For most of 2025, Texas Instruments (TXN) was the chip sector’s quiet underperformer.
While Nvidia and AMD rallied on AI tailwinds, TXN ground lower as heavy fab construction spending compressed margins and free cash flow. The stock hit a max drawdown of 30.70% on November 20, 2025, its deepest pullback in years.
Then the picture changed. Q4 2025 revenue came in at $4.42 billion, up 10% year-over-year, with free cash flow of $2.9 billion for the trailing twelve months. The stock surged roughly 10% the following session.
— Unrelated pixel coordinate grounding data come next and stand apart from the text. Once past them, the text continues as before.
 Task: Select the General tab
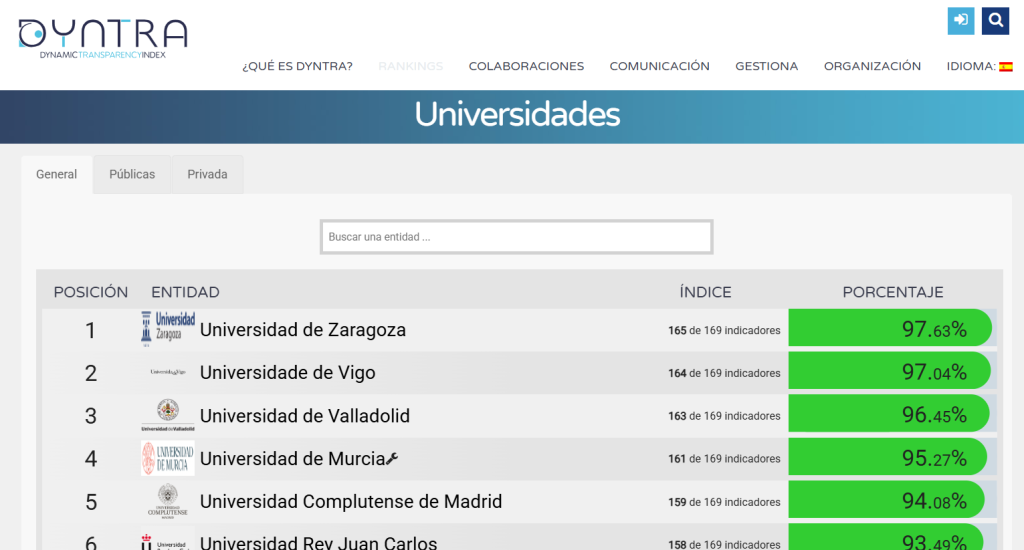pyautogui.click(x=57, y=174)
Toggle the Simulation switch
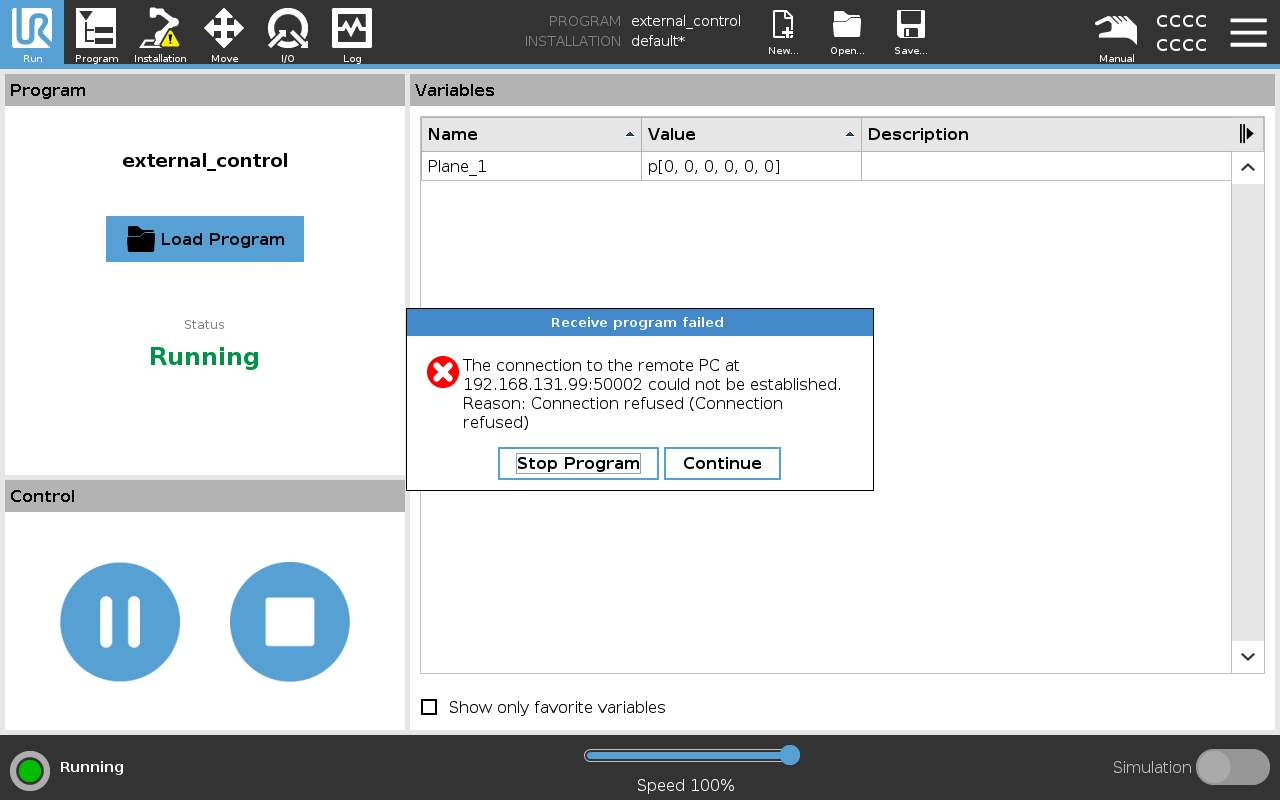 pyautogui.click(x=1232, y=767)
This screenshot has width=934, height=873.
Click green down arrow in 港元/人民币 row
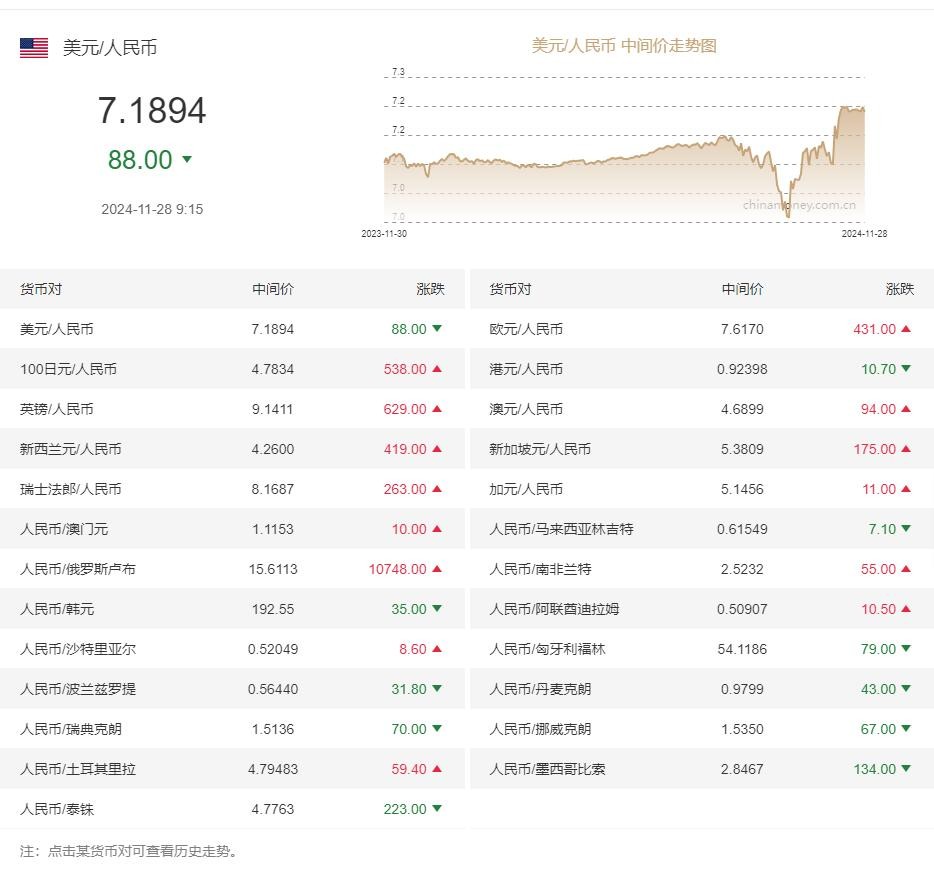tap(906, 369)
CEO Haviv Ilan, TI’s chairman, president, and CEO, said the results “underscored the strength of our business model, the quality of our product portfolio, and the benefit of 300mm production.” For Q1 2026, management guided revenue of $4.32 billion to $4.68 billion and EPS of $1.22 to $1.48.
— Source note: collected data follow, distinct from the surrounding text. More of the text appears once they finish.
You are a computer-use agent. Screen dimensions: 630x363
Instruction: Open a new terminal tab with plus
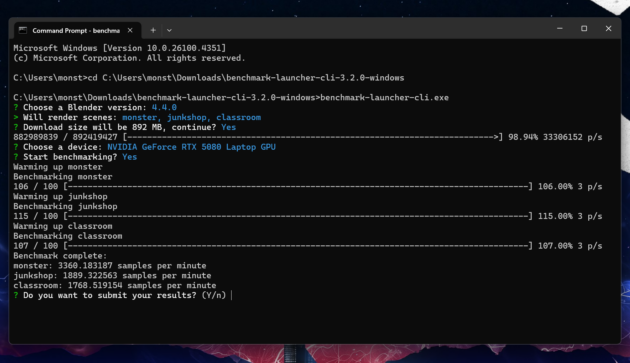click(x=153, y=30)
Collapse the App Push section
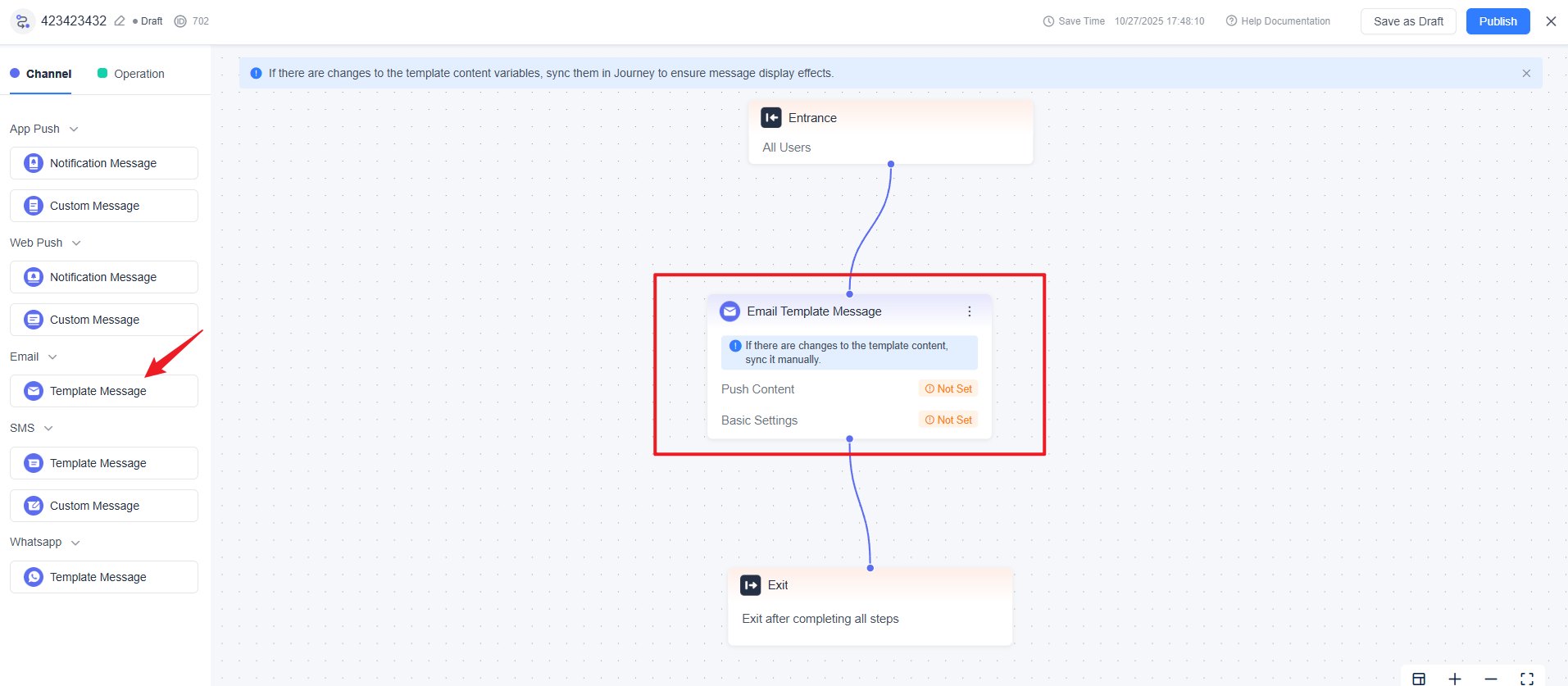This screenshot has width=1568, height=686. point(74,129)
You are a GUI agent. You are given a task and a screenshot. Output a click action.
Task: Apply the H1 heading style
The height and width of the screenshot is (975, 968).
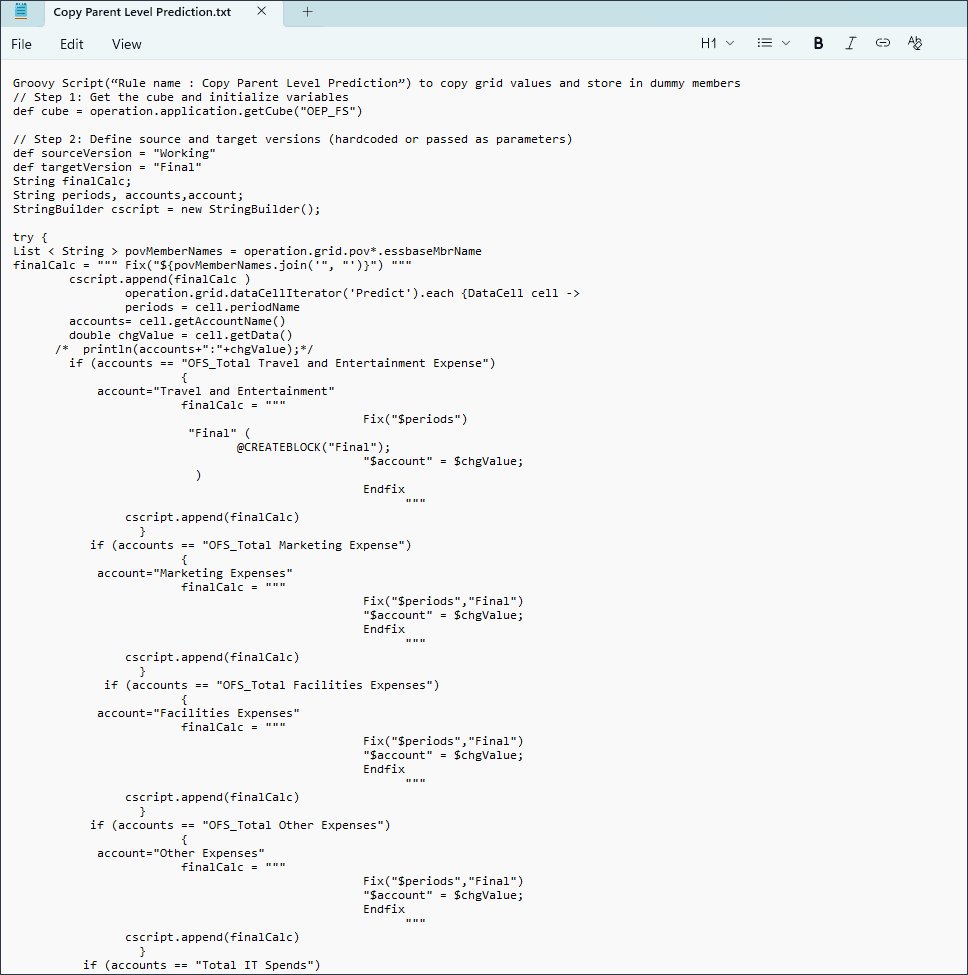tap(710, 43)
On February 4, TI announced a definitive agreement to acquire Silicon Labs for $231.00 per share in an all-cash transaction with a total enterprise value of approximately $7.5 billion.
It is TI’s largest acquisition since the $6.5 billion deal for National Semiconductor in 2011. TXN has since climbed 29% year-to-date, reaching a 52-week high of $231.32. Q1 2026 earnings arrive April 22.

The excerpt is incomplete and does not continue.